Without a clear amendment, overspending will continue…
John McClaughry, who was a senior policy adviser in the Reagan White House, has come up with an interesting idea, which was published in the AmericanThinkerin May, that he calls Proposition 20. Mr. McClaughry would limit the total amount of federal debt to $20 trillion. Setting an absolute amount makes the calculation unambiguous, unlike most other proposals that refer to some percentage of gross domestic product or other less precise numbers. The United States has a gross debt of about $15 trillion, so the proposal would give Congress several years to get its house in order and give adequate time for the states to ratify it. Mr. McClaughry would allow the issuance of additional debt if, and only if, Congress formally declared war, and only while the armed forces were engaged in combat.
Maurice P. McTigue, a former New Zealand Cabinet minister who is a distinguished visiting scholar at the Mercatus Center at George Mason University, has been working on improving government accountability around the world ever since he was a key player in New Zealand’s economic reforms of two decades ago. He has spent considerable time identifying which reforms have worked in various countries and how their successes might be transferred elsewhere. Mr. McTigue notes that a major part of the problem of lack of government fiscal responsibility is the fact that virtually no one knows how much the various government services actually cost. Thus, a key to improving government accountability is to work on ways of ensuring that the public knows what it is getting for each dollar spent on various programs.

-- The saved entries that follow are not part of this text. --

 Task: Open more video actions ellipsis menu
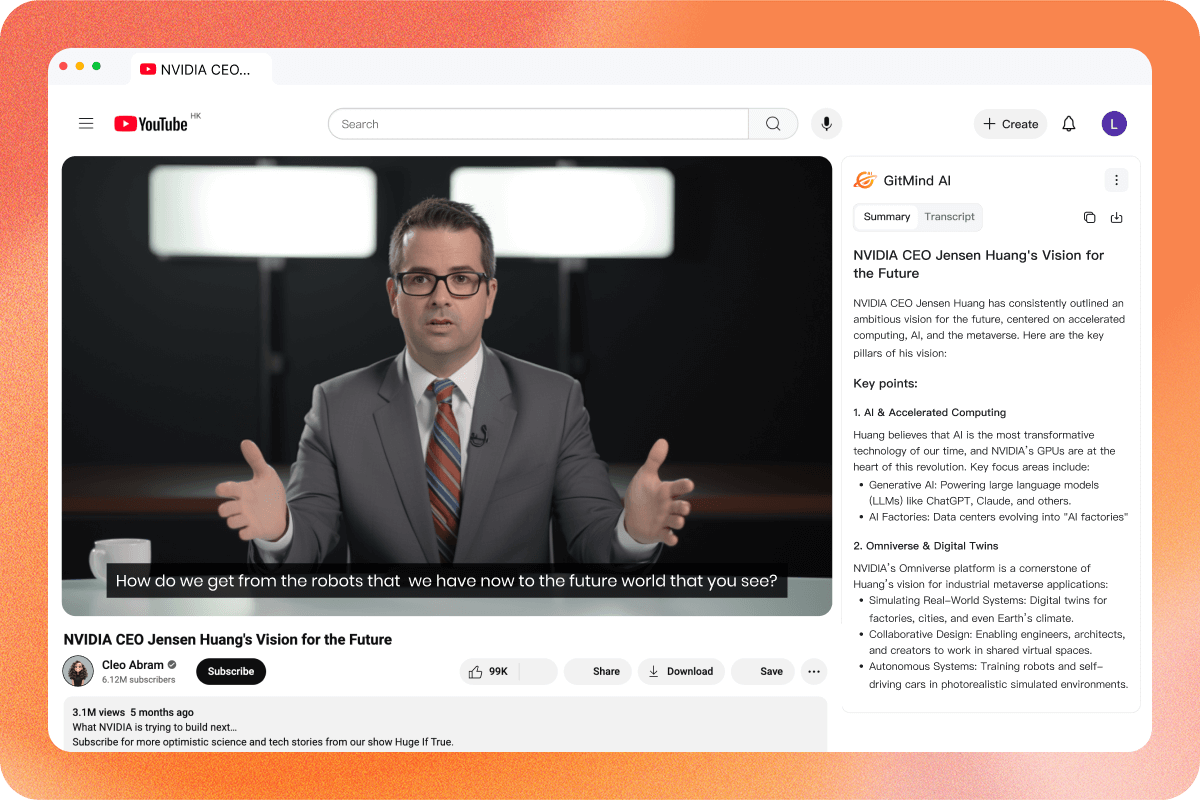[814, 671]
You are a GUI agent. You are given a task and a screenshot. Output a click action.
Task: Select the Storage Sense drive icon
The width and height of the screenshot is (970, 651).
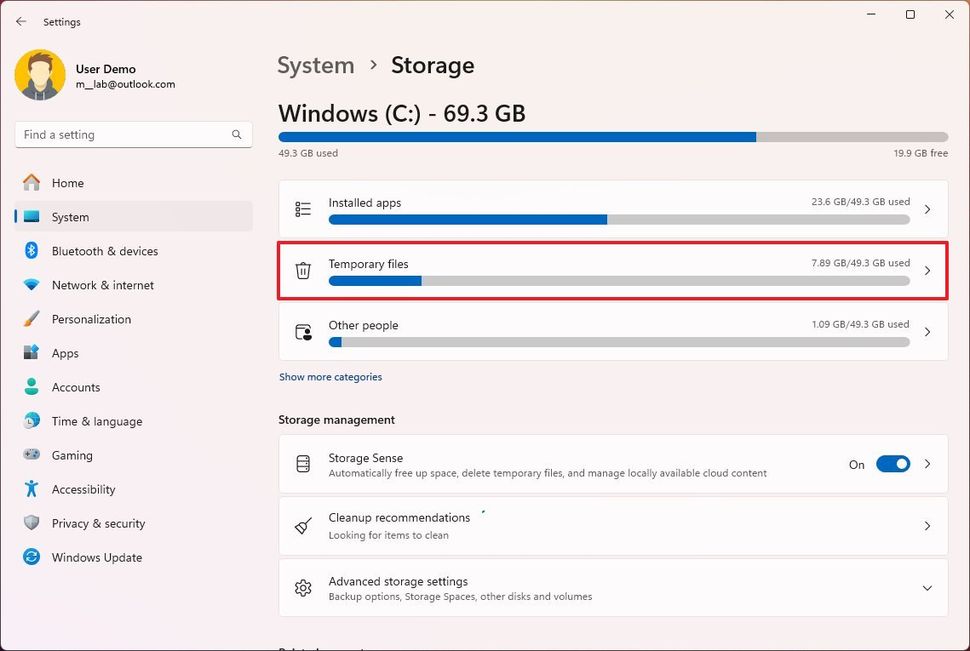pos(303,463)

When all government revenue (Social Security taxes, personal income taxes, corporate taxes and a never-ending list of excise taxes and fees) goes into the same pot — which is the case now — and then the money is allocated by Congress according to political considerations, any connection between what is being paid and the “service” on which it is spent becomes increasingly remote. If Wal-Mart charged you $100 to enter its stores and then told you what you were going to get for the money, it would not be a satisfying experience, yet, this is precisely how the U.S. government operates.

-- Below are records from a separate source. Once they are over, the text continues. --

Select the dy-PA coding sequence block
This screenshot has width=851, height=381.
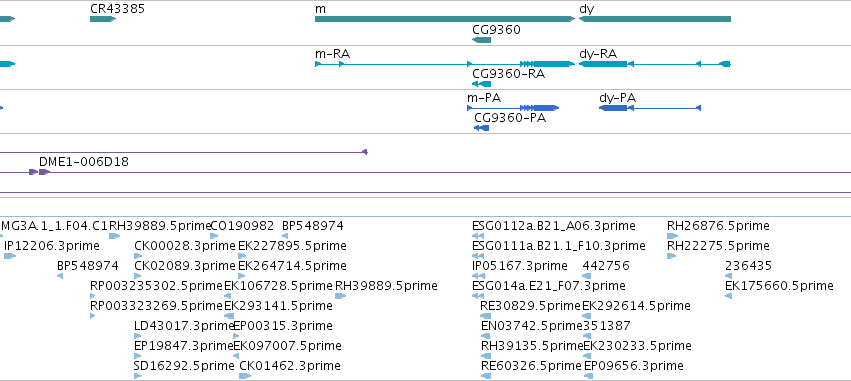[613, 108]
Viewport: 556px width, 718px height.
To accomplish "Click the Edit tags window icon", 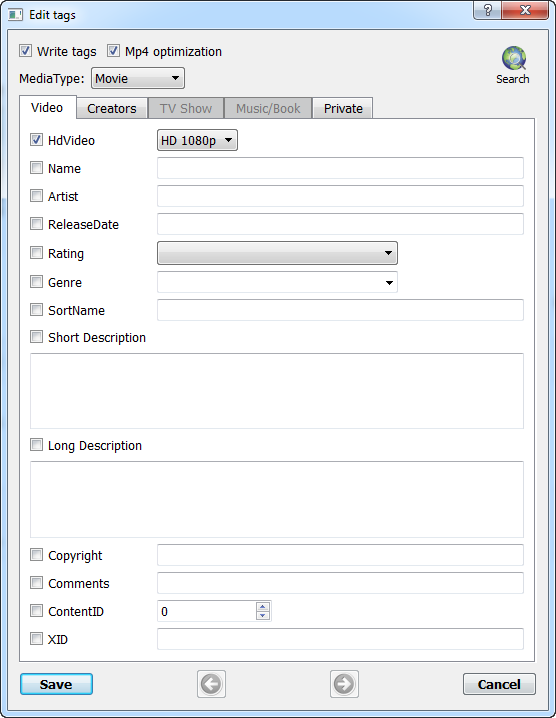I will 15,15.
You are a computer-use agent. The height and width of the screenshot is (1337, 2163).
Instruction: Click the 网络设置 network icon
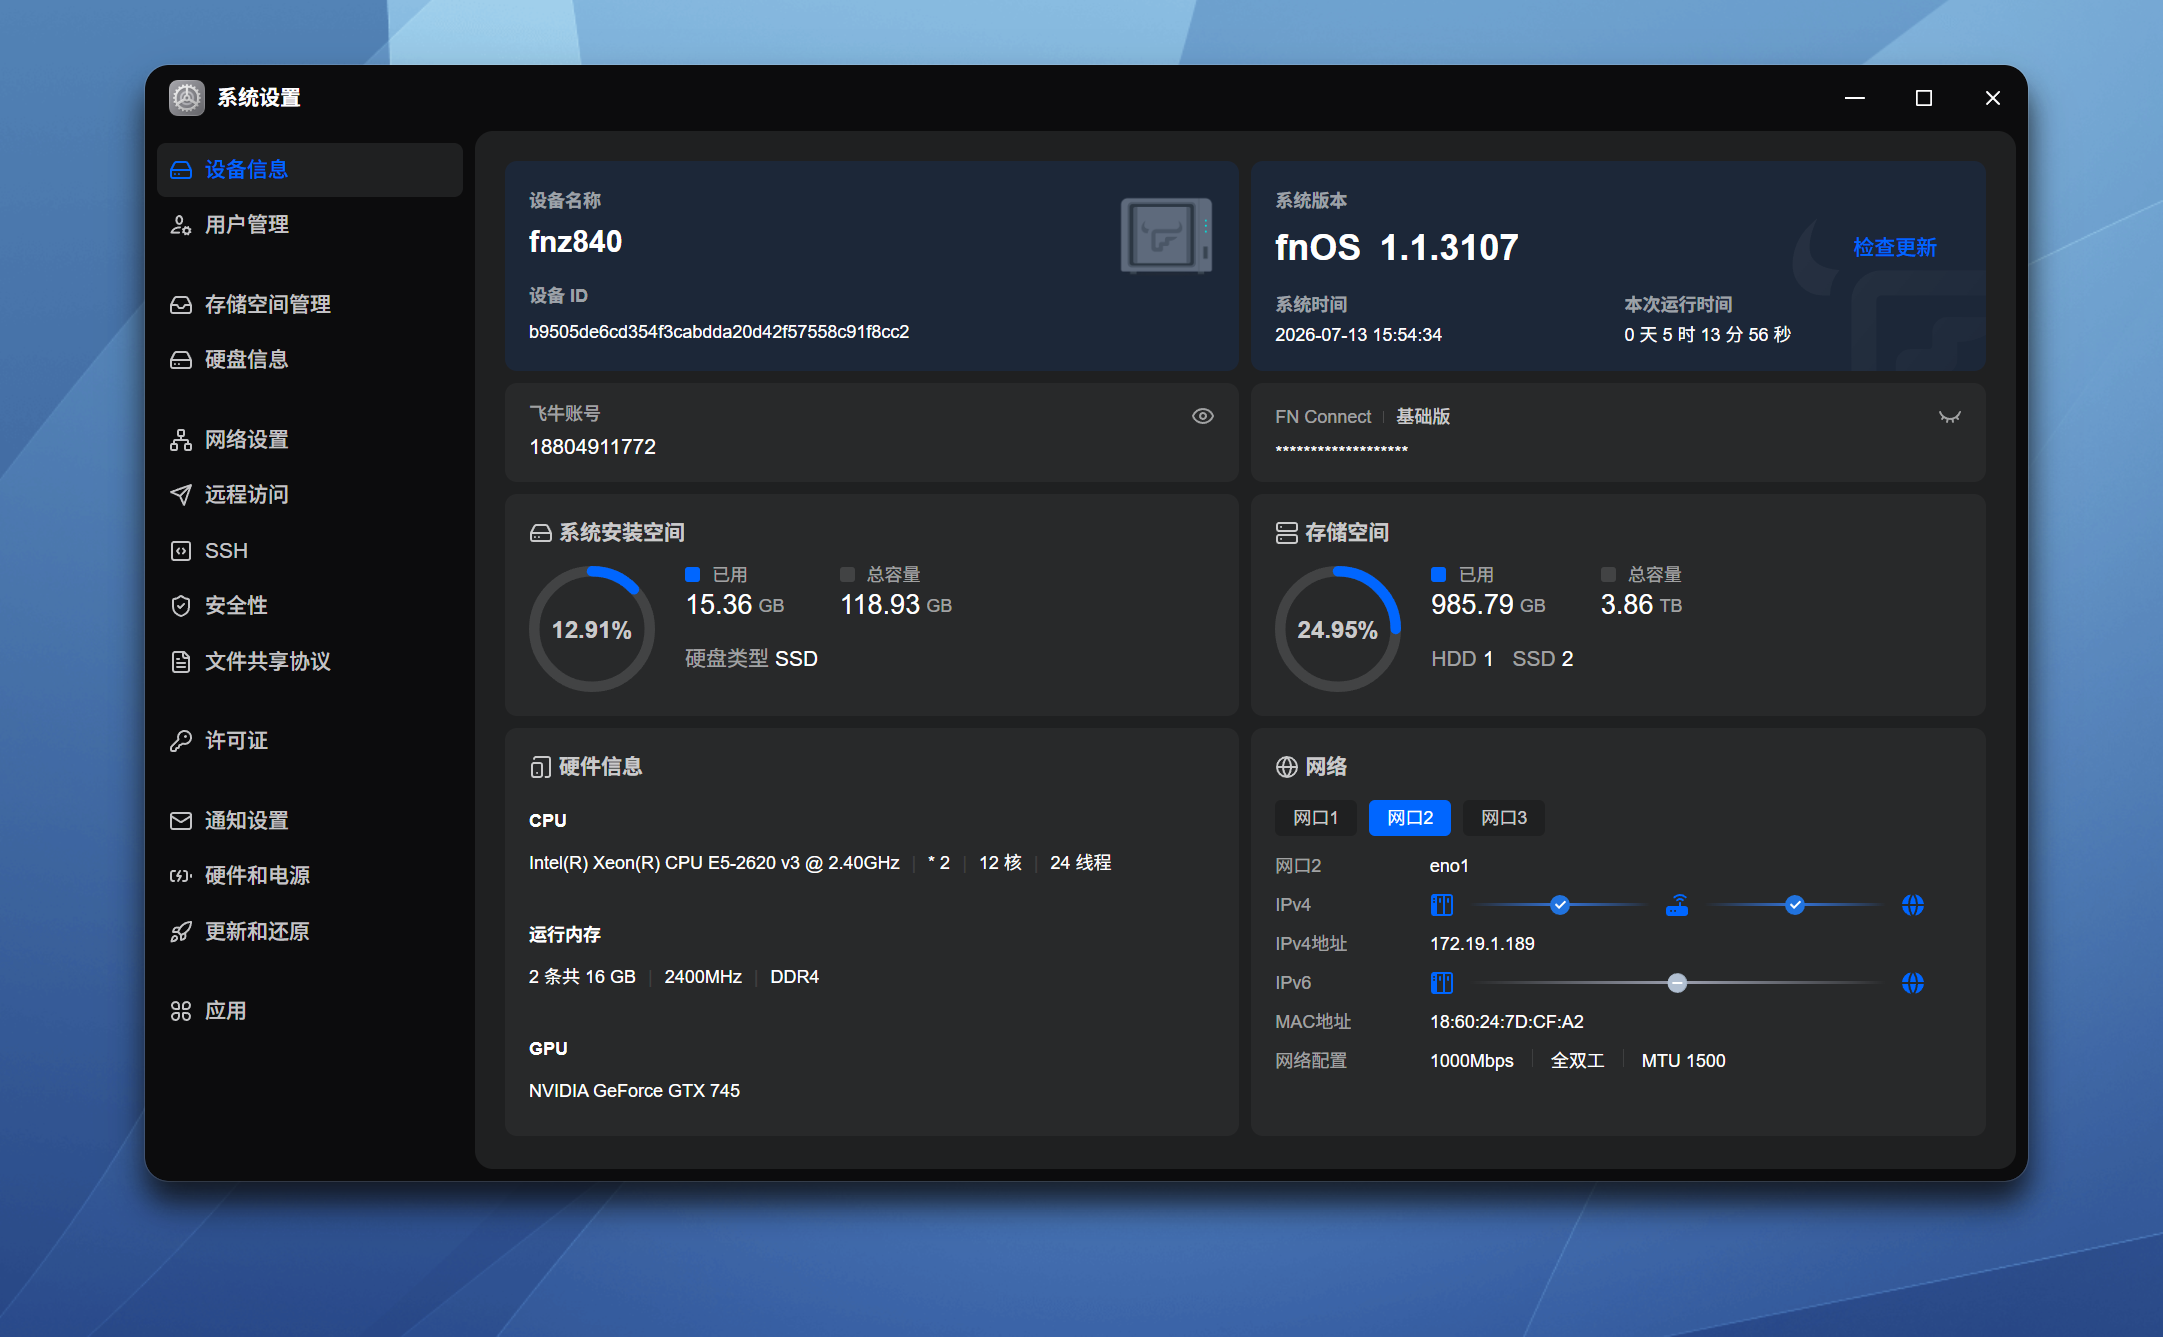pos(181,440)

As we struggle to try to devise a constitutional fix to the structural problem of destructive debt, spending, regulation and taxation, it would be useful to consider the following:
1. All government insurance (incorrectly called “entitlements”) and trust programs must be privatized or fully funded from specifically identified and allocated taxes and fees that cannot be diverted to pay for other government programs and must be managed by independent officials who will be legally at risk for not fulfilling their fiduciary responsibilities.
2. Every government expenditure, no matter how small, must be funded from an identifiable stream of revenue — taxes, fees, asset sales or other — and the same dollars may not be spent on more than one item.
3. No new or expanded government program or activity may be enacted into law without a specific source of funding attached to it, and the program or activity may not spend more than funds provided by the identified tax or fee.
The U.S. Constitution was written in response — after vigorous and learned debate — to the problems arising out of the original Articles of Confederation. It appears that a constitutional fix is needed to deal with ongoing fiscal problems the country faces. A vigorous debate has begun, and that is all to the good.